# WHAT YOU HAVE TO DO:
Each line in the material below, starting at the one that contains "Given: Expand More" and ending at the one that contains "Play the Full Service video thumbnail", should be repeated exactly; the pictures should not.
--- EXERCISE DATA Enclosed Below ---
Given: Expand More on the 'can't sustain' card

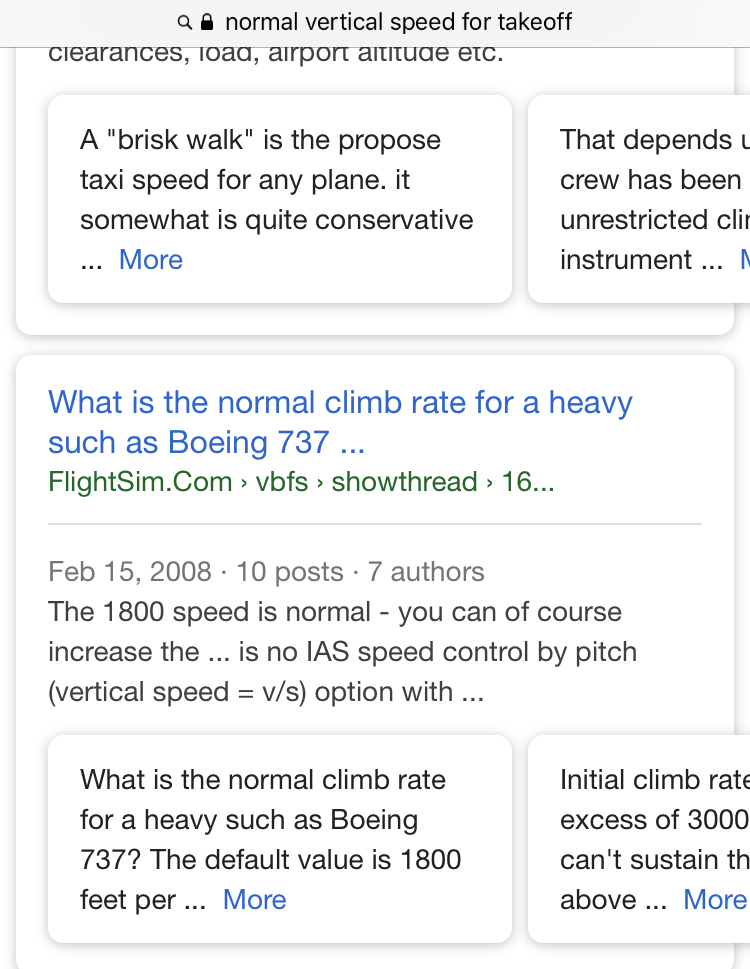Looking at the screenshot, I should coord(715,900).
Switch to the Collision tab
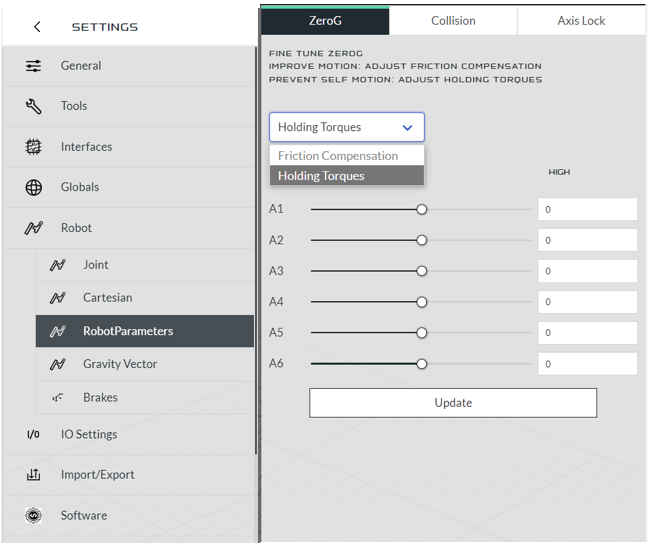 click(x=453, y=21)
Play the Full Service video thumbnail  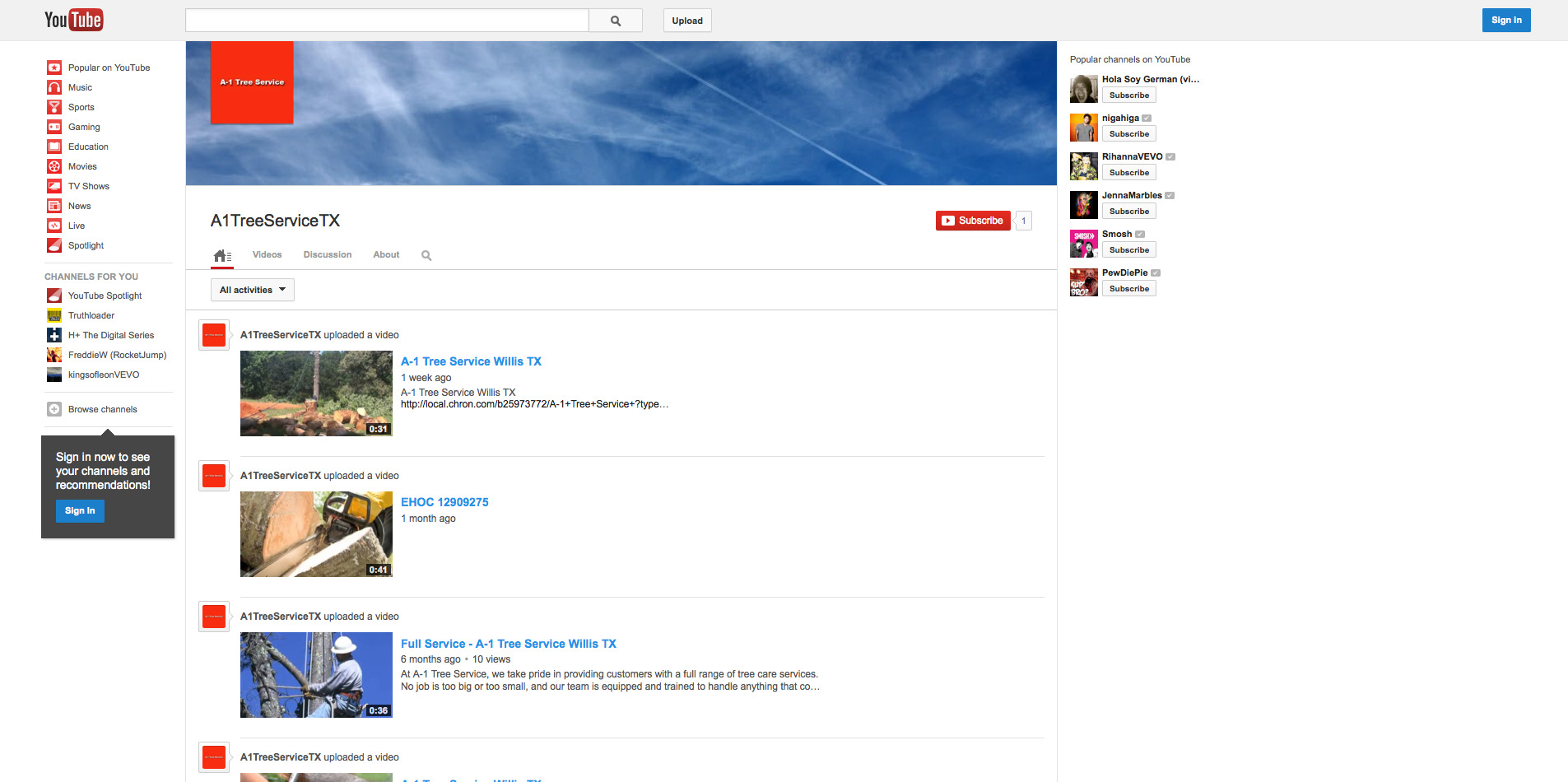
--- End of Enclosed EXERCISE DATA ---
--- EXERCISE DATA Enclosed Below ---
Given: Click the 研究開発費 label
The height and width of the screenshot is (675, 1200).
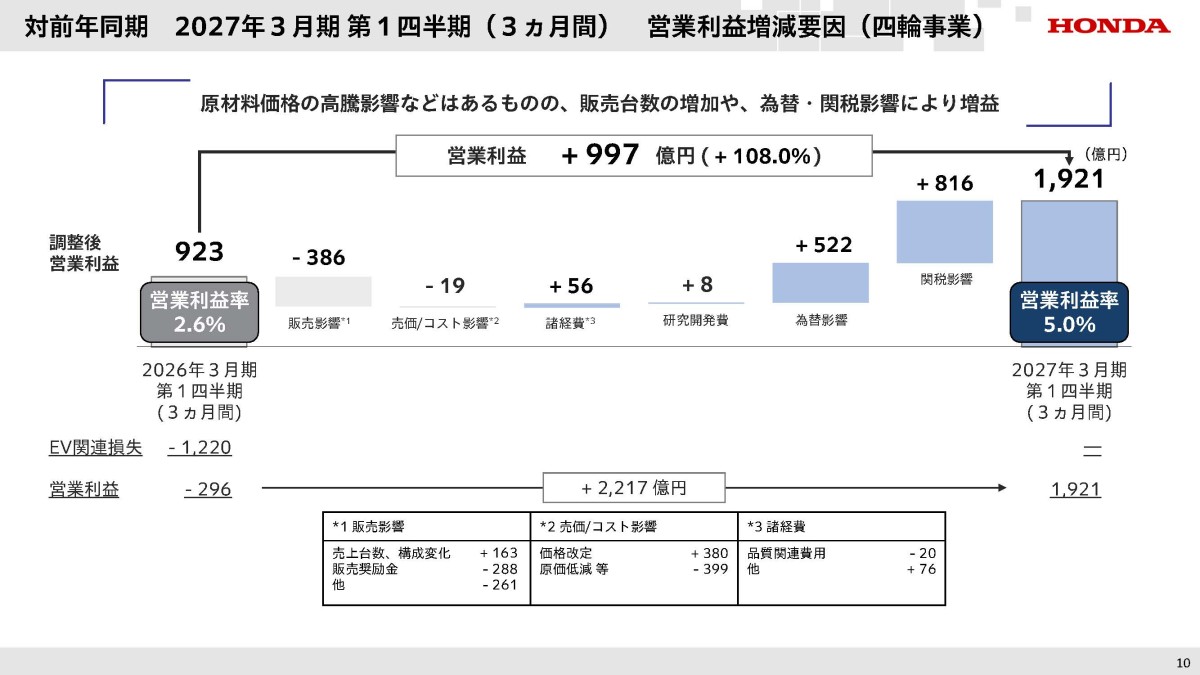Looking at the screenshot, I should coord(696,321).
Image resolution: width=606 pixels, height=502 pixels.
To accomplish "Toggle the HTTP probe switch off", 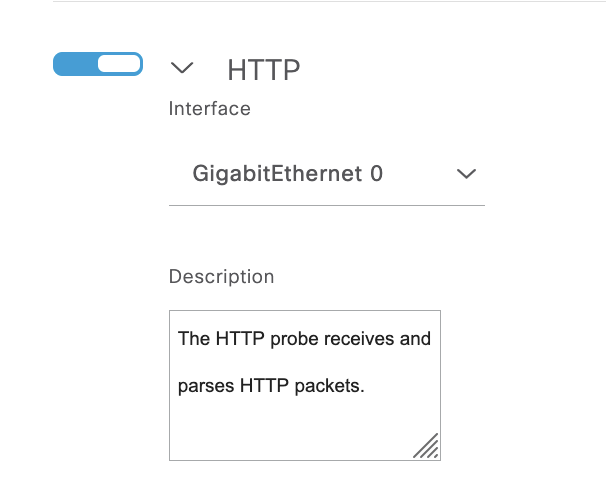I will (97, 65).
--- End of Enclosed EXERCISE DATA ---
--- EXERCISE DATA Enclosed Below ---
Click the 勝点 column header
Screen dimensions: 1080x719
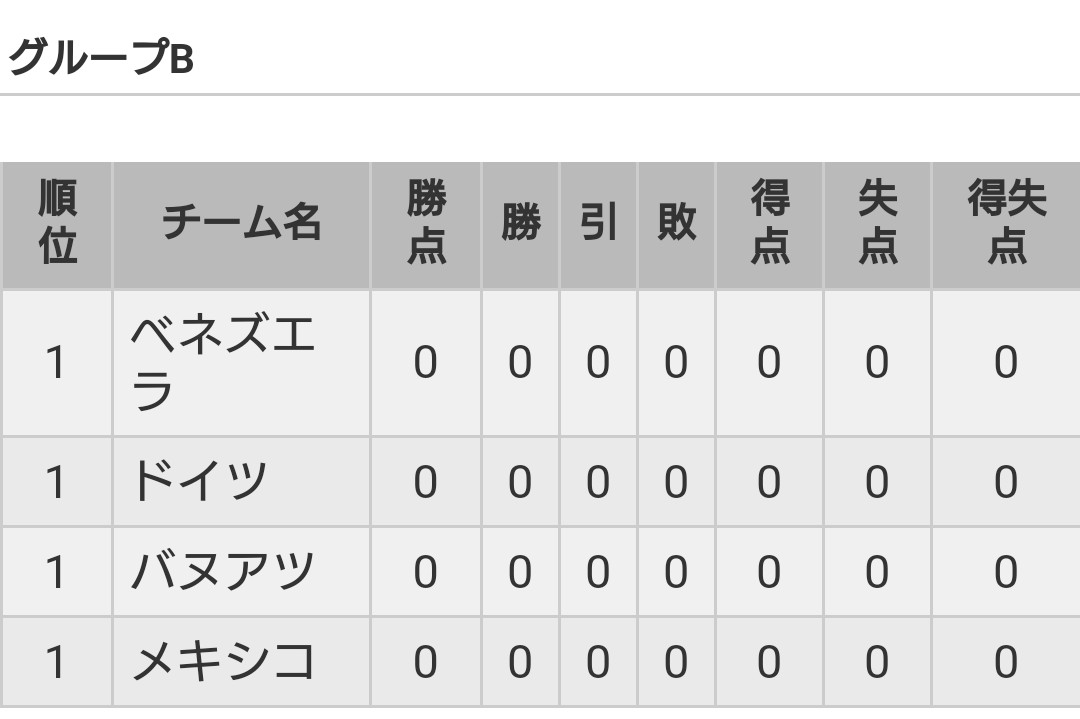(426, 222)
--- End of Enclosed EXERCISE DATA ---
# ANSWER TO THIS PROBLEM:
Given: Expand More on the 'can't sustain' card

Looking at the screenshot, I should coord(715,900).
Switch to the Collision tab
 click(x=453, y=21)
Play the Full Service video thumbnail  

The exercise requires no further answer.